• **Aim**: Copy the data between the line holding "This screenshot has height=714, width=906." and the line holding "point(692,213)", inclusive, and shift every coordinate in the answers up by 68.

• **Given information**:
+ + + + + + +
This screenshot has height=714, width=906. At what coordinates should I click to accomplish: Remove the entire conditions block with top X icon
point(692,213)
+ + + + + + +
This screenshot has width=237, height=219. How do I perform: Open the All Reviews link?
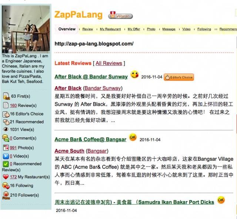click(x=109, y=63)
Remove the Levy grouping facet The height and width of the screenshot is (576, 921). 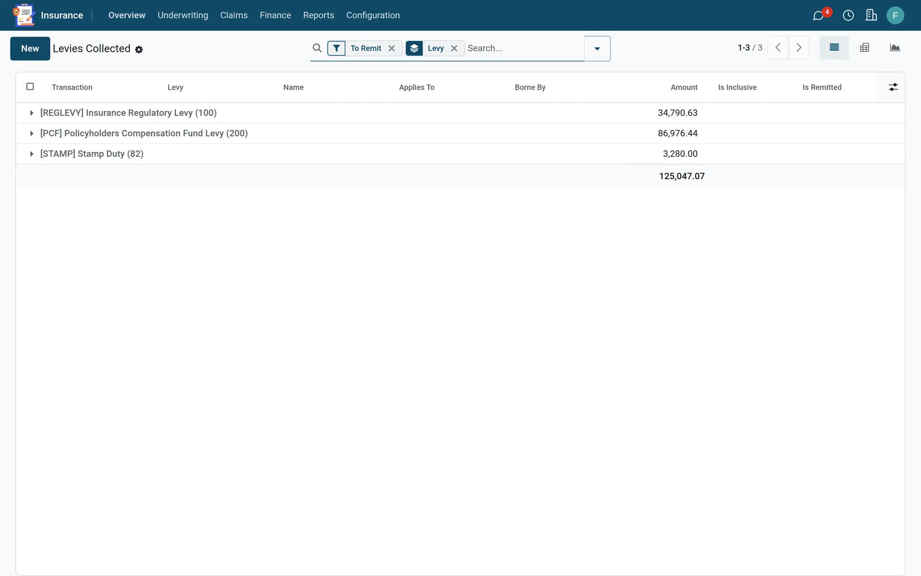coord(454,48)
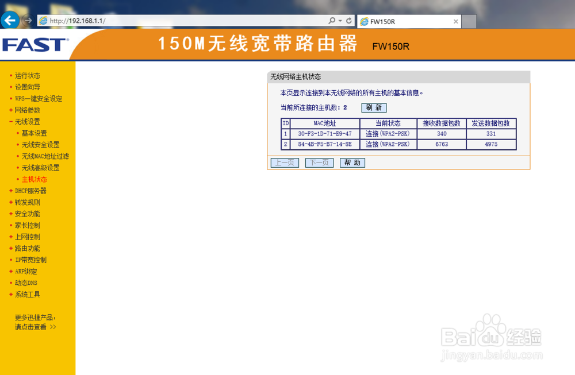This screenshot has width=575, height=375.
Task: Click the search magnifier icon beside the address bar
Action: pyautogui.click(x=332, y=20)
+ + + + + + +
• **Answer to this task**:
This screenshot has height=714, width=906. At what coordinates should I click to accomplish: Remove the entire conditions block with top X icon
point(760,281)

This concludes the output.